Pensione anticipata Ape social, quota 41 dei contribuenti precoci, anticipo pensionistico volontario, rendita pensionistica Rita, anticipo usuranti, isopensione: sono varie le possibilità di uscita anticipata a partire da maggio 2017 per i contribuenti che siano rimasti disoccupati oppure che abbiano almeno il 74 per cento di invalidità. Tra le meno conosciute e discusse negli ultimi mesi, rispetto alla quota 41 dei precoci oppure all'anticipo pensionistico Ape social, l'isopensione rappresenta una forma di uscita anticipata che permetterà ai lavoratori l'assegno mensile fino a quattro anni, con una pensione pari a quella futura e che potrà essere liquidata ai dipendenti delle imprese che abbiano più di quindici addetti.

Sarà necessario, però, un accordo tra la stessa impresa (che si accollerà i costi della pensione anticipata), l'Inps e i sindacati.

Precoci quota 41 e Ape social: quale pensione anticipata 2017 scegliere?

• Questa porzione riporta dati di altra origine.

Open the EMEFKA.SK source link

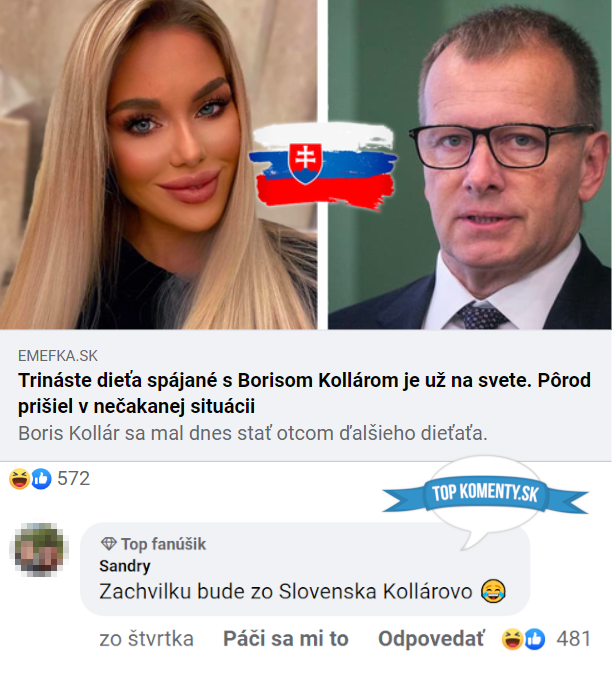[58, 356]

Ma molti dei contribuenti potrebbero trovarsi con i requisiti giusti per più di una misura di pensione anticipata 2017: occorrerà una valutazione attenta su quale scorciatoia scegliere. L'anticipo pensionistico Ape social, infatti, permetterà l'uscita senza dover sopportare dei costi per il prestito pensionistico che sarà interamente a carico dello Stato. Ma l'uscita anticipata è prevista solo a partire dai 63 anni. L'uscita dei precoci con quota 41 comporterà, invece, di rientrare in criteri e paletti multipli che ne restringeranno, e di molto, la platea di chi potrebbe beneficiarne.

Ma ha come punto di forza la possibilità di uscita senza considerare l'età anagrafica. Entrambe le misure andranno incontro, in ogni modo, anche se in proporzioni differenti, alle necessità di chi è rimasto senza lavoro o di chi sia disabile oppure si prenda cura di familiari disabili.

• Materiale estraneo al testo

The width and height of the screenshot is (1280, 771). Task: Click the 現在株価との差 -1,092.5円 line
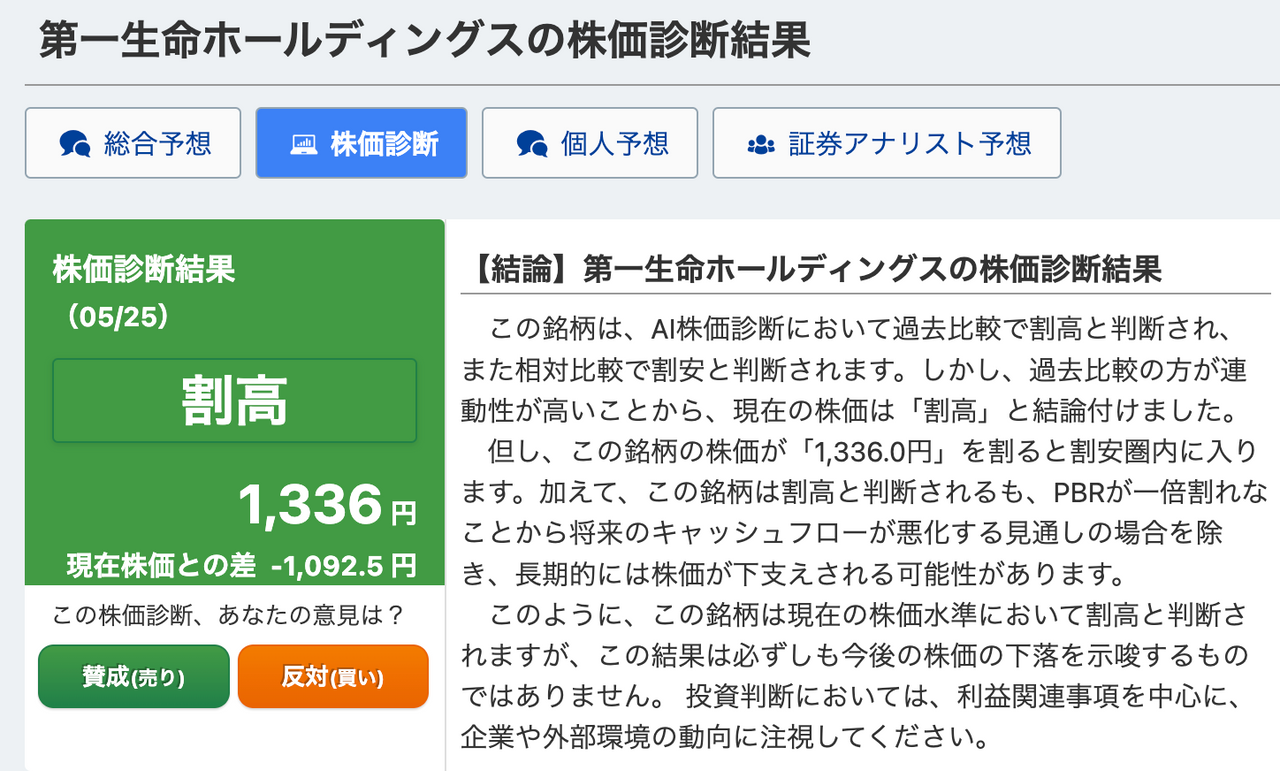tap(240, 566)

Pensioni anticipate Ape social e quota 41 dei precoci: situazione dei 50enni disoccupati

Tuttavia, tra Ape social e precoci con quota 41, non si dovrebbe andare oltre, per il 2017, alle 55-60 mila pensioni anticipate. In attesa della pubblicazione nella Gazzetta Ufficiale dei relativi decreti attuativi (e delle indicazioni operative sulla presentazione delle domande da parte dell'Inps), in questi giorni sono stati resi noti i risultati dell'occupazione in Italia e della particolare situazione lavorativa precaria dei cinquantenni.

In questa fascia, infatti, rimangono fuori dagli strumenti di pensione anticipata coloro che hanno perso il lavoro e non riescono a trovarne un nuovo. E, inoltre, data la perdurante situazione di crisi, in tanti hanno terminato anche gli ammortizzatori sociali. Dovranno attendere di arrivare a 63 anni per sperare di rientrare in una delle categorie di uscita agevolata.